Clontarf identifies plays on exploration block offshore Equatorial Guinea
The concession extends more than 5,056 square kilometres (1,952 square miles) of undrilled deepwater acreage with various play types. Clontarf’s focus will be on developing large structural and/or stratigraphic trap targets.
The main amplitude anomaly trend is around 220 square kilometres (85 square miles), and approaches that have worked in nearby offshore provinces could also pay off, particularly in ‘mid-Cretaceous intervals’ aged between 94 million years and 72 million years: across block 18 these appear to feature meandering sand deposits.
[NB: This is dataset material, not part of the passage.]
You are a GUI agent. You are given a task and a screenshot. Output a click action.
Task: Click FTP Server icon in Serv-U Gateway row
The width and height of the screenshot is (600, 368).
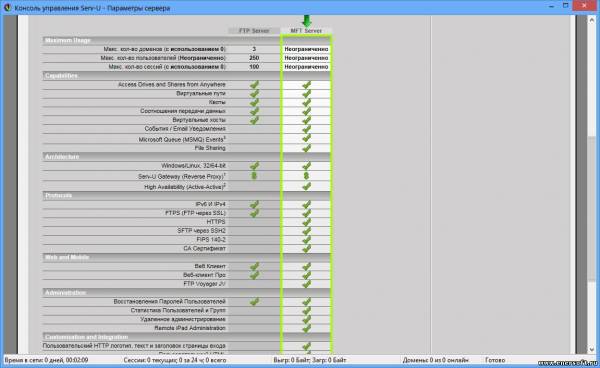tap(254, 176)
Initial seismic interpretation suggests a prime play could be confined turbidite channels and distal fans sealed by up-dip pinch-outs, similar to play types elsewhere on the ‘Atlantic Transform Margin’ in Cretaceous sands.
Water depths on the block are roughly 1,800 metres (5,905 feet), but the company points out that drilling costs since 2014 have come down by around 70%, and conditions are relatively benign compared to areas of comparable depth further away from the Equator.
In Ghana, the new NPP government is reviewing historic petroleum agreements, with a stated focus on encouraging early development.
The Ghanaian Ministry of Energy and the Ghanaian National Petroleum Commission are considering the current re-application by Pan Andean Resources Ltd (30% Petrel, 60% Clontarf, 10% local interests) over a licence block in the prospective offshore Tano basin.
Clontarf’s preference is to stick where possible to terms of the existing signed petroleum agreement, with fine-tuning where necessary.